The first thing I discovered is that it is not easy to paint on a mirror the image reflected (in this case my face) while standing approximately a foot in front of it.  It is not only very tricky to see where the plane of the glass actually resides upon which you are trying to paint but, even worse, when you try to focus on a single concentrated point, your eyes cross.

The process of art making has a tendency of dramatically changing the original intent of the very idea that began the process itself.  At least I've found it so in my own practice.

So now I decide that if I am to accomplish a painted self portrait on this mirror I am standing in front of with crossed eyes, I shall have to close one eye and paint one side of my face and then close the other and paint the other side of my face.  Those of you with a little more understanding of human optics will know what this process produced, although I did not anticipate it at the time.  Two overlapping binary images of myself now stood starring back at me like two conjoined twins.

As I stand there pondering this development I realize that what is more interesting than the painting itself is my effort to find my image reflected back to me behind and in sync with the painted images on the mirror.  It's a "right-on-the-tip-of-my-tongue" moment.  For a second it seems as if all three images of myself will coalesce into one and unify and then it is lost again.

I stand for some time engaged in this pursuit, again amazed that that original idea had gotten me here, not unaware of the psychological implications of trying unify oneself, and I conclude that this now is the most interesting aspect of the work.  But how to show it?  Only I can stand in front of these painted images of myself and have this experience.  I imagine that I could paint the portraits again, on transparency, and then hang the transparency in front of me thereby setting up the same circumstances I found so interesting in looking into the mirror myself.

I had not planned on going out this afternoon, but I did not have any transparency.  Transparency had nothing to do with the original idea.  It was all about a mirror.  I had been looking for mirrors for weeks and thought I had finally found the right one.  Again, the idea has a funny way of getting what it wants, when you let it, and it will take you to places you had not expected to go.  So for art's sake I'm out the door to get some transparency.

I return, tape the transparency on top of the mirror and again paint another binary self portrait.  Finished I hang the transparency from the ceiling so that it floats in front of my face at approximately the same distance that my face floated in front of the mirror.   Setting up the camera and tripod in front of my seated self and the floating binary portrait I began to photograph the situation, again thinking this the end of my means.

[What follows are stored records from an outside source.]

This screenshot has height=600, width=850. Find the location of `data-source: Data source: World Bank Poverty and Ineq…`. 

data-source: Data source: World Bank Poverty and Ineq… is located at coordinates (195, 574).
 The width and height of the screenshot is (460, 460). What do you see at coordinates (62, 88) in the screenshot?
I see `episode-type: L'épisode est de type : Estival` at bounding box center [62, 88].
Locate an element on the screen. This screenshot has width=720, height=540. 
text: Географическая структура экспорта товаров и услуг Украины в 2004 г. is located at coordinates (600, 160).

As I'm trying to position myself to get that just right photo, I realize that I can not only move my physical body but my literal breath can move the floating transparency in front of me to a more desired position.  Now this becomes really interesting.  Two transparent, floating and overlapping binary images of myself being pushed and pulled into greater alignment or misalignment with myself by my very breath.  Obviously I must capture this process now with video.

When painting becomes photography becomes video.